Littoralisé

Littoralisé, comme expulsé aux frontières du monde poussière. Âme amphibie qui se cherche une place entre le sable et l’eau, juste sur cette démarcation où l’écume éreintée tente en vain de gagner du terrain.

Je me suis posé là, parce que j’y suis bien ; ici, sur ce bord de mer, comme si l’immensité des terres qui me tournent le dos, me donnaient un sentiment d’étouffement, de circuit fermé. La mer me permet l’évasion. Je me sens plus libre dans l’illusion plate et calme de l’océan qui cache une violence extrême. Plus à l’aise que dans les terres mouvementées, cassées, irrégulières, finies. Ça doit être cette apparence lisse qui me confère un apaisement total. C’est un sentiment étrange car je ne voyage jamais, mais jeter des regards derrière la ligne d’horizon, c’est déjà un voyage en soi.
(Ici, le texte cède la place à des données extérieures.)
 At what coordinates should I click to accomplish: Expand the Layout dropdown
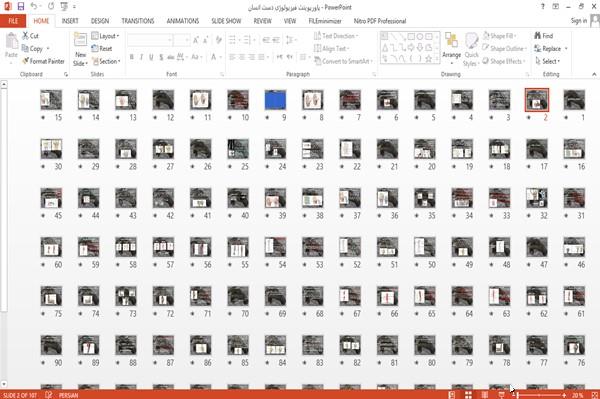[x=106, y=36]
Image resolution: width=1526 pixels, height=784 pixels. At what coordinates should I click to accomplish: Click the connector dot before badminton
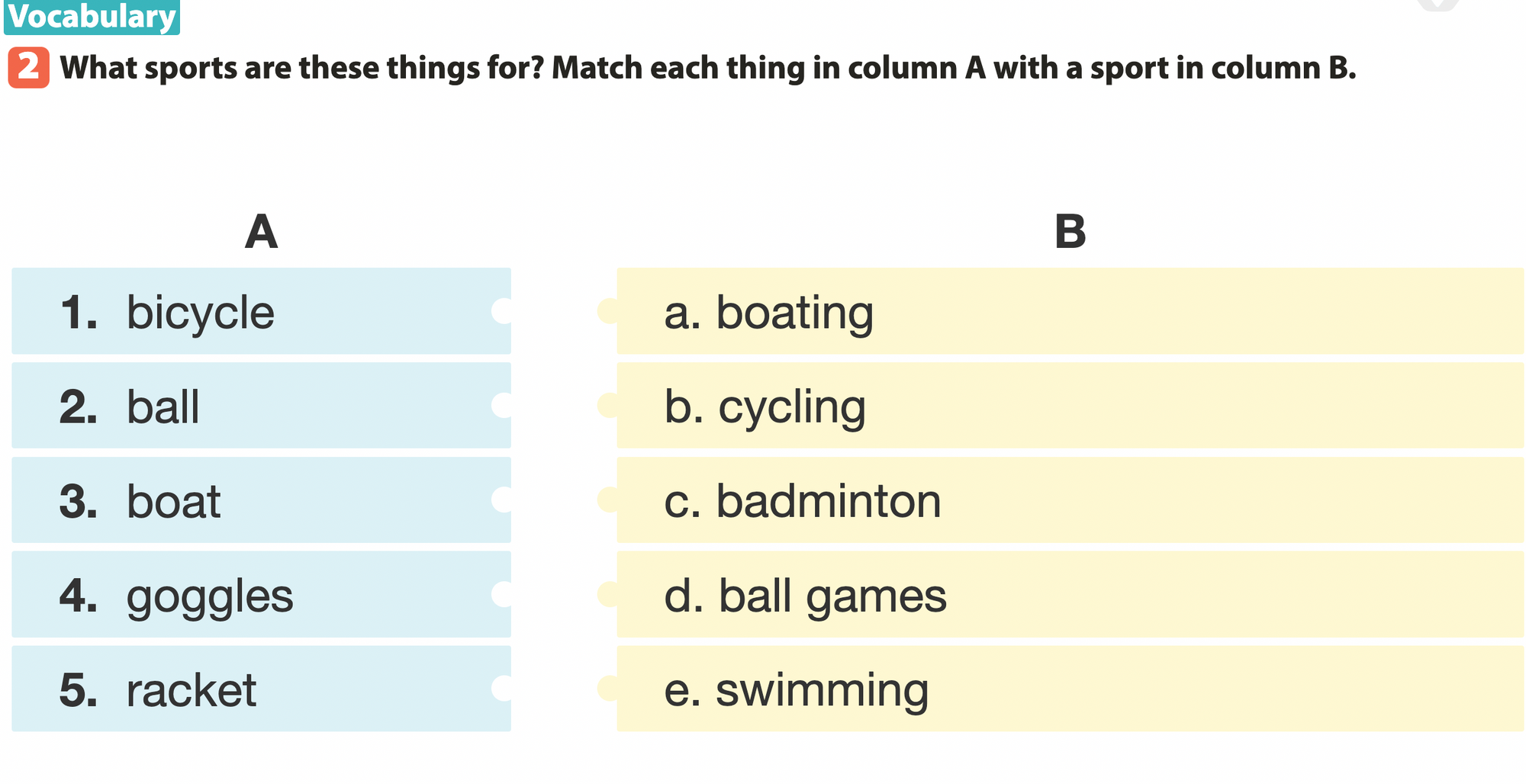(608, 500)
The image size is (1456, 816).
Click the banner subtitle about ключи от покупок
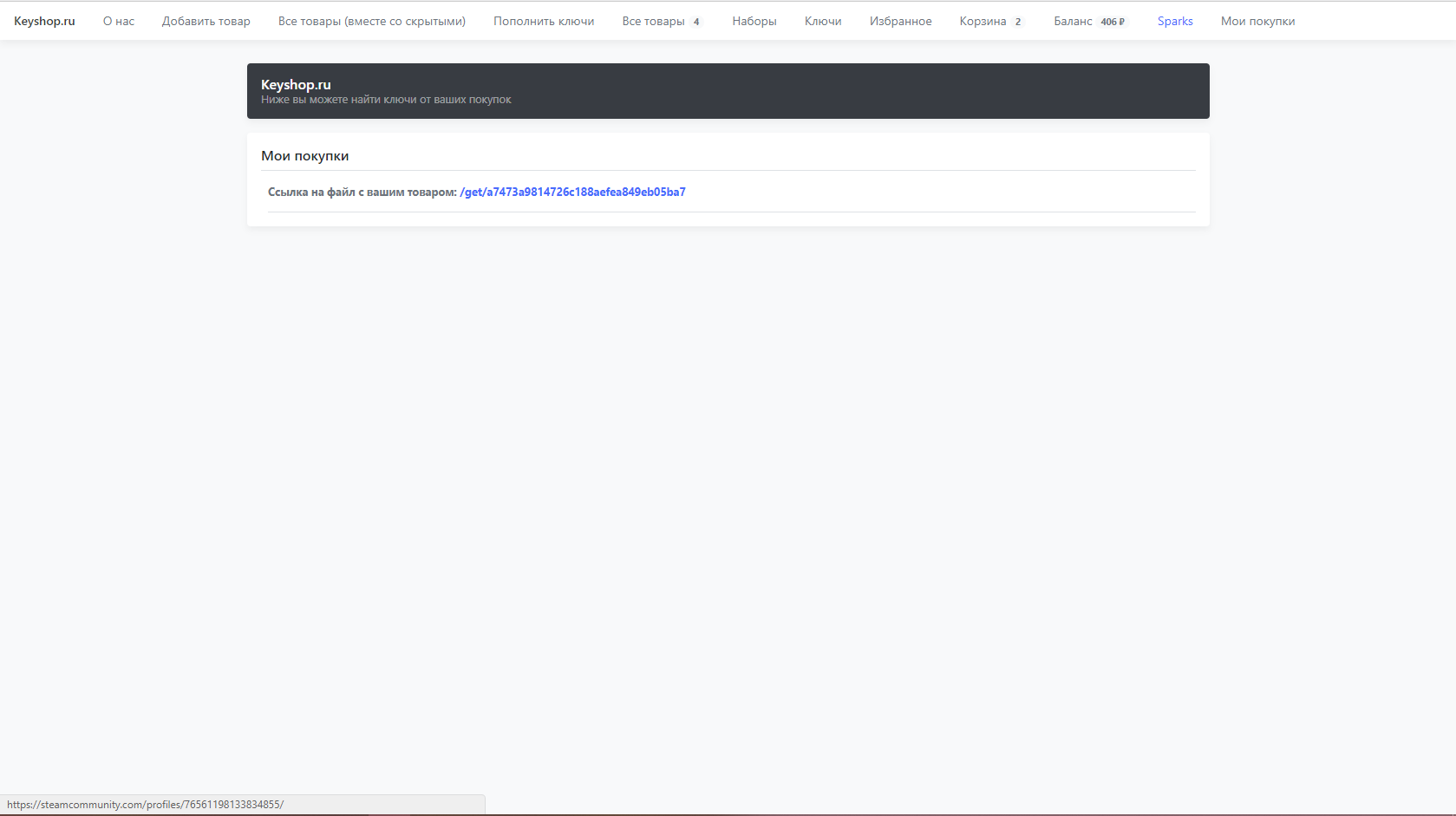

Il y a bien eu cette fois où nous sommes allés voir tata Colette en Alsace avec ma mère quand je n’étais alors qu’un enfant mais je n’en retiens que les bâtiments grisés par l’ennui, le ciel d’amertume qui remplissait les bistrots, et un accent étonnant.

Depuis, tata Colette a passé l’arme à gauche et je n’y suis jamais retourné.

Je n’ai jamais compris cette expression “passer l’arme à gauche”, je n’ai jamais vu tata armée, sinon de sa canne sur laquelle elle appuyait la moitié de son poids.

Et puis, je suis allé une fois à Paris aussi, je n’y ai vu que des rues noircies d’humains rigides et froids, une population souterraine qui ne trouve son salut que sur les pelouses des parcs bondés quelques mois seulement, aux beaux jours. Là-bas, le même goudron qu’ailleurs, les mêmes routes pointillées, normées, nommées. Mon vide liquide m’avait manqué.

Je pense à mes vagues et aux embruns que j’aime tant respirer, je pense à ces voyages aussi car aujourd’hui, me voilà à nouveau sur la route.

Il me faut partir en Haute-Savoie pour le travail. Je ne suis jamais allé aussi loin tout seul, mais tant pis, je n’ai pas le choix.

D’ailleurs, je m’en approche, je vois au loin les silhouettes imposantes des Alpes qui se dressent avec sévérité. La voilà donc cette fin du monde.

Les montagnes s’effacent discrètement derrière la brume alors qu’elles m’observent pendant que je les traverse. Penaud, j’ondule sur leur flanc, insecte minuscule grimpant sous les jupes de ces géantes de pierre, elles ne me pardonneraient pas l’affront d’une quelconque insolence, d’ailleurs, je me sens si petit qu’aucune autre attitude ne me parait plus convenable que celle de l’humilité.

Bientôt, elles disparaissent dans mon dos et je peux mépriser du regard les plaines agricoles qui s’étalent à leurs pieds et dont les tracés géométriques me filent la nausée à moins que ça ne soit la route sinueuse sur laquelle je m’ennuie.

Je languis de retrouver le chaos de l’océan et son air iodé, le vent qui siffle dans les cordes des bateaux amarrés, les mouettes fouineuses, le marché aux poissons, ces mêmes poissons dont les silhouettes caressent la coque des bateaux que de petites vaguelettes font danser nonchalamment. Je suis mon propre naufrage, je chavire dans un univers pourtant stable et solide, les chevilles comme la houle se dérobent sous l’émotion quand je vois Rosalie qui tranche son visage d’un sourire quasi permanent et dont les yeux plissés retiennent en otage la mélancolie qui voudrait s’emparer de moi. J’ai des besoins simples, elle et l’océan.

J’ai gardé un morceau de tissu qu’elle a imprégné de son parfum, dernier rempart d’un orage au désespoir qui crierait ses douleurs dans le ciel zébré d’éclairs inquiétants que je sens naître dans ma tête. Je pense trop, tout le temps, à n’importe quoi, à tout ce qui me reste à faire, à ma vie d’angoissé. Si elle était là, elle me dirait de me calmer. Je le renifle un bon coup, son odeur me pénètre profondément, ça me fait fermer les yeux et dans l’ivresse d’elle, je quitte la terre, la mer et bien plus, les nuages. Je découvre avec tristesse que l’océan a une fin.